* [Consegna 1]: Per favore, riscrivi in forma più breve il paragrafo dell'articolo sul Nobel a Dylan che comincia con "Che giornata quella di ieri", mantenendo i fatti principali.
* [Consegna 2]:
Stabilisci se le affermazioni seguenti concordano con l'articolo sul Nobel a Dylan. Per ciascuna rispondi sì o no e cita le parole decisive del testo.
(a) Dario Fo aveva vinto il Nobel per la letteratura nel 1997.
(b) L'annuncio del Nobel 2016 è stato dato a Milano.
(c) Secondo l'autore, tutti la pensano allo stesso modo.
* [Consegna 3]: Secondo l'articolo sul Nobel a Dylan, a che ora è arrivato da Stoccolma l'annuncio del Nobel per la letteratura 2016?

* [Testo di lettura]:
● ● ●

Nobel per la letteratura a Bob Dylan: ha saputo comporre come nessun altro
di Carlo Martinelli

14 ottobre 2016



Che giornata quella di ieri. Alle otto di mattina, a Milano - dopo aver riempito con le sue canzoni grammelot le corsie dell’ospedale, assicurano - se ne va Dario Fo, il giullare premio Nobel per la letteratura nel 1997. Alle tredici, a Stoccolma, l’annuncio che il Nobel della letteratura 2016 va a Bob Dylan, il menestrello. Comunque la si pensi - e di certo non la si pensa tutti uguale, anzi - per il mondo della cultura e per tutto quell’universo socialpop che all’istrionico milanese e al bardo di Duluth ha sempre dedicato affetto e attenzione, un corto circuito di emozioni e sentimenti.

● ● ●

* [Estratto dei dati]:
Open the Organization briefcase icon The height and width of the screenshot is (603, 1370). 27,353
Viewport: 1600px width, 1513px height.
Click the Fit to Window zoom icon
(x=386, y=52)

● ● ●

* [Risposta completa 1]: Ieri alle otto, a Milano, è morto Dario Fo, il giullare premio Nobel per la letteratura nel 1997. Alle tredici, a Stoccolma, è stato annunciato che il Nobel per la letteratura 2016 va a Bob Dylan, il menestrello. Comunque la si pensi, per il mondo della cultura e per l'universo socialpop affezionato a entrambi è stato un corto circuito di emozioni e sentimenti.

* [Risposta completa 2]:
(a) Sì: "il giullare premio Nobel per la letteratura nel 1997".
(b) No: "Alle tredici, a Stoccolma, l’annuncio".
(c) No: "di certo non la si pensa tutti uguale".

* [Risposta completa 3]: Alle tredici.